The front door was open, and deep in the house I heard the melancholy wheezing of an accordion. Hannah was awake and making breakfast; there was a clamor of pots from the kitchen. I was suddenly afraid of having to face her, and I wondered at this; and then in the next instant I realized that what I feared was not Hannah but her opinion of Wonder Boys. I felt intimations of disaster there; my book was at last going forth into the world, not, as I’d always imagined, like a great black streamlined locomotive, fittings aglint, trailing tri-colored bunting, its steel wheels throwing sparks; but rather by accident, and at the wrong time, a half-ton pickup with no brakes, abruptly jarred loose from its blocks in the garage and rolling backward down a long steep hill.

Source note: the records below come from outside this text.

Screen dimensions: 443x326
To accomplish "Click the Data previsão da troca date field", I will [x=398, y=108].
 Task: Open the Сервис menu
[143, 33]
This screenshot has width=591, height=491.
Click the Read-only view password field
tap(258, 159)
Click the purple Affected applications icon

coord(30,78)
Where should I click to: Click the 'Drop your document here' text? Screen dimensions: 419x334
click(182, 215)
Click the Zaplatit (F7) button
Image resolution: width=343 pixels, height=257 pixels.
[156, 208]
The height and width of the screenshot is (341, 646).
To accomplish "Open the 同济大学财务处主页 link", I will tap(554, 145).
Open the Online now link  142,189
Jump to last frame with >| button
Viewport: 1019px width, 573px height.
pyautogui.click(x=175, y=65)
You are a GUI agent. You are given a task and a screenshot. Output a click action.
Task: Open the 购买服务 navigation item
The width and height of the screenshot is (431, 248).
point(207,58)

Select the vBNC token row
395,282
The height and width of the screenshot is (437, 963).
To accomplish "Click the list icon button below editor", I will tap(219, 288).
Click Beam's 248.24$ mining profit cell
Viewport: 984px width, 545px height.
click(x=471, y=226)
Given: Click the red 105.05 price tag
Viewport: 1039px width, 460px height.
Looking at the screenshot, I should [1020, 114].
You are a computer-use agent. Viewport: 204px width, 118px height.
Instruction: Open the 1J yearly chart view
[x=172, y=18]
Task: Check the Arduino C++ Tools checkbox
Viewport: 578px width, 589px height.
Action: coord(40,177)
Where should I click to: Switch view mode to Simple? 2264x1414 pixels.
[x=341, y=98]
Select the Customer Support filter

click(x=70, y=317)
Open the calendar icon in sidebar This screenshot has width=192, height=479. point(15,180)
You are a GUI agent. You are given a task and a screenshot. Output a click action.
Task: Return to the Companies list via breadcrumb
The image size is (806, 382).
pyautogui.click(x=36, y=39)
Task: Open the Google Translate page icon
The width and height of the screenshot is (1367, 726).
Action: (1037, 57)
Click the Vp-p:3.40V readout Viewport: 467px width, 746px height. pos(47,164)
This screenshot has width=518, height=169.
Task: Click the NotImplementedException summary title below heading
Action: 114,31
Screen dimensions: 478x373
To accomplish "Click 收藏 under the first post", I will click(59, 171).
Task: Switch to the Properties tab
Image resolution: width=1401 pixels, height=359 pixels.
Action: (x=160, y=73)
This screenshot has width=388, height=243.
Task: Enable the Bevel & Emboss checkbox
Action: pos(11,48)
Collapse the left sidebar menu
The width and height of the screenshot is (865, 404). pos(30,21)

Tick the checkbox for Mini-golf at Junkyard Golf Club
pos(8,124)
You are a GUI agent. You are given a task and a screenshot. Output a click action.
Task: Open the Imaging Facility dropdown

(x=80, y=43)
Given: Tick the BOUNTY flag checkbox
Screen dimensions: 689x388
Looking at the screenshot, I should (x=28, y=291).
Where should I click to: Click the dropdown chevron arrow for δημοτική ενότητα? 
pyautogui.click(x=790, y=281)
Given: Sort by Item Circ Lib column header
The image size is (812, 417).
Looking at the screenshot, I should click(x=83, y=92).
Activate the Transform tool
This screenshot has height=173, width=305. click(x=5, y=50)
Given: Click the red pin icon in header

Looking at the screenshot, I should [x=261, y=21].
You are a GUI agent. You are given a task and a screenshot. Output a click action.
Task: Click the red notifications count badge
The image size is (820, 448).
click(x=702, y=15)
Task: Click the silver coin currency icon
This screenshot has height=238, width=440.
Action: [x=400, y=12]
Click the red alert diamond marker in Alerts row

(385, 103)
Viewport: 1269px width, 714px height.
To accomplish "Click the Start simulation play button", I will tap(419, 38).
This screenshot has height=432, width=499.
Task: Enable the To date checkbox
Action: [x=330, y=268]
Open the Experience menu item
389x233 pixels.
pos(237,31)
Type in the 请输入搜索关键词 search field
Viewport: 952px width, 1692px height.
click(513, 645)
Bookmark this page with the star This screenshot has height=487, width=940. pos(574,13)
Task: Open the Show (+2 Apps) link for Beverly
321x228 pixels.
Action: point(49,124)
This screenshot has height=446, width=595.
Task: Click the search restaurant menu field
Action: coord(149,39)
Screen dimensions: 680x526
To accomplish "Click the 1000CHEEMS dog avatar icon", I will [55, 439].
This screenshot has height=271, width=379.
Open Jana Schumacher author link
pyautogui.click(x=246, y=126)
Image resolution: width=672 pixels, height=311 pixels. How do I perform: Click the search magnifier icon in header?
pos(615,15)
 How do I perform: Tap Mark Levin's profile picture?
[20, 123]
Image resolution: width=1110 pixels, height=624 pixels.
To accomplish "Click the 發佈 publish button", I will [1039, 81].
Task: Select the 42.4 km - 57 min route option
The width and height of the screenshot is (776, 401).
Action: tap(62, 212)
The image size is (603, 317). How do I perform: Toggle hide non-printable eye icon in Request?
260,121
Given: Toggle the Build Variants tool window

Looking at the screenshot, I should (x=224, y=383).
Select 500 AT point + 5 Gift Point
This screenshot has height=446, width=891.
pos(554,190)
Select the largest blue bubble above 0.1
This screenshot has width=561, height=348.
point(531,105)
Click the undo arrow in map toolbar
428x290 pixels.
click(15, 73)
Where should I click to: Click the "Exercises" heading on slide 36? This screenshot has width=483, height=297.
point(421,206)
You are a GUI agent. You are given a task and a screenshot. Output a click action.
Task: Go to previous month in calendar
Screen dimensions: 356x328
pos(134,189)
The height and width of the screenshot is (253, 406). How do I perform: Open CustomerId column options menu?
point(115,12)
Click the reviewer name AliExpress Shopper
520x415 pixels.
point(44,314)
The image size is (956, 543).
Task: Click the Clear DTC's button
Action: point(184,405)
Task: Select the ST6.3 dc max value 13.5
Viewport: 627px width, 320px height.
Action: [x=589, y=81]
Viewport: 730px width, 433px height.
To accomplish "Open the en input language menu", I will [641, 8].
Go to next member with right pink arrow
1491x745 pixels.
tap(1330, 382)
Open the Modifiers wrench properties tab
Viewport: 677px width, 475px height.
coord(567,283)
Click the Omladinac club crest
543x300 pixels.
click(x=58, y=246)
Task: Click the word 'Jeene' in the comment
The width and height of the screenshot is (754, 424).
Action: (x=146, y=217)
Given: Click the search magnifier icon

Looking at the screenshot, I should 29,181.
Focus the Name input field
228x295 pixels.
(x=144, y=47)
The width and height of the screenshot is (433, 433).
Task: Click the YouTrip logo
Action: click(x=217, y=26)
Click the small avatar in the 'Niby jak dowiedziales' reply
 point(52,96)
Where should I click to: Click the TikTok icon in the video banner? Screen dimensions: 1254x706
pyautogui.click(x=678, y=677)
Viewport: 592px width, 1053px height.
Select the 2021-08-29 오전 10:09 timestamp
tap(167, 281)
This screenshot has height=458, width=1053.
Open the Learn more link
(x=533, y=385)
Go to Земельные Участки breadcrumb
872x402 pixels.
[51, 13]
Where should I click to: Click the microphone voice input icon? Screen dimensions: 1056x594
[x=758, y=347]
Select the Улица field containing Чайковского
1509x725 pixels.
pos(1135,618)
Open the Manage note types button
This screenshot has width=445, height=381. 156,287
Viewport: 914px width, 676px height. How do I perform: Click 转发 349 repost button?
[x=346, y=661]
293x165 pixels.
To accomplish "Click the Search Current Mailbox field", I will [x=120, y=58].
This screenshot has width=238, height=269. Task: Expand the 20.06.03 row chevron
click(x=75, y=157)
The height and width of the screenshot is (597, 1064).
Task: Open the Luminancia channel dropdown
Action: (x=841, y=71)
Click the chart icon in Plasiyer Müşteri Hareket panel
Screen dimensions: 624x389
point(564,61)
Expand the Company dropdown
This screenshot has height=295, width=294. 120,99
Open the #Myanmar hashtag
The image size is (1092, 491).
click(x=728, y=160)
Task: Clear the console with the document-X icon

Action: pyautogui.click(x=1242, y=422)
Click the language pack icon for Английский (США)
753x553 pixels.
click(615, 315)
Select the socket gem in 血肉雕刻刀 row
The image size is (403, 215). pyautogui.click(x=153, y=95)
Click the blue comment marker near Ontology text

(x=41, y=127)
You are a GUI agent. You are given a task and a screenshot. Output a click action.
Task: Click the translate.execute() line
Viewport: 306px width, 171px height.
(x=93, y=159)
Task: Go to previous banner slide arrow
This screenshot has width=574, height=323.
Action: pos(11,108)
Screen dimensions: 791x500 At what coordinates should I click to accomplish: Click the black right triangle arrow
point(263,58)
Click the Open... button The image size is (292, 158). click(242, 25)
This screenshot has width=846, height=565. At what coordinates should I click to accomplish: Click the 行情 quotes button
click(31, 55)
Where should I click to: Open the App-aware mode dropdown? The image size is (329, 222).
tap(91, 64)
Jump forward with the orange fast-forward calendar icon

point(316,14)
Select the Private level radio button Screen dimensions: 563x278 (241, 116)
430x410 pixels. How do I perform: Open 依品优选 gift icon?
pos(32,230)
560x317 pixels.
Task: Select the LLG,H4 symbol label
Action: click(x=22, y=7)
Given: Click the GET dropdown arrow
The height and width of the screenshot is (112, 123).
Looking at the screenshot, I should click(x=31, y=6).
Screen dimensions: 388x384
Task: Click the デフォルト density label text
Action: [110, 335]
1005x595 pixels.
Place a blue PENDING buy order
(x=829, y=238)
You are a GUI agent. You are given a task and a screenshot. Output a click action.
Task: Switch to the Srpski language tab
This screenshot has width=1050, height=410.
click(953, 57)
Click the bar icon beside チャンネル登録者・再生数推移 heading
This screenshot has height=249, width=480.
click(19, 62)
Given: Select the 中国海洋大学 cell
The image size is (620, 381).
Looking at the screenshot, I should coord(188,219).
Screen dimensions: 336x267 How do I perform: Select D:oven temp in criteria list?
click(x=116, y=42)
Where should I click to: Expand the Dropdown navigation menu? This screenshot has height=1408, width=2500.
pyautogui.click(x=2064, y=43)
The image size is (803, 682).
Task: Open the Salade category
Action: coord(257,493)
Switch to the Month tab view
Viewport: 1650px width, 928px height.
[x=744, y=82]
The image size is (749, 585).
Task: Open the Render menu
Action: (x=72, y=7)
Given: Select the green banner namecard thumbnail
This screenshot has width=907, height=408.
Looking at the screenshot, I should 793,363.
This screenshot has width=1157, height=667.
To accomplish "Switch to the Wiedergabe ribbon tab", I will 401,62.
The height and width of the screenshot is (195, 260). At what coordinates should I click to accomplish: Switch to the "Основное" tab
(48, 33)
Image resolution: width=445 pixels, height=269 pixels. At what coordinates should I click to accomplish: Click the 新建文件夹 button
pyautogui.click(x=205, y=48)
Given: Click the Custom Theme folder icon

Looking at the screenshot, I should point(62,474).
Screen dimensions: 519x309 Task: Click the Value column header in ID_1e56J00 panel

“Crabtree,” I said, stopping him at the threshold. “We don’t even know Vernon’s real name. ‘Vernon Hardapple’—we just made that up.”

“Oh, that’s right.” Crabtree looked bemused. I could see he was trying to assemble the things we did know about the roostery high-haired man with the terrible purple scar on his face. “You know,” he said, after a moment, “if you think about it, we kind of made the whole guy up.”

“No wonder he fucked us over, then,” I said.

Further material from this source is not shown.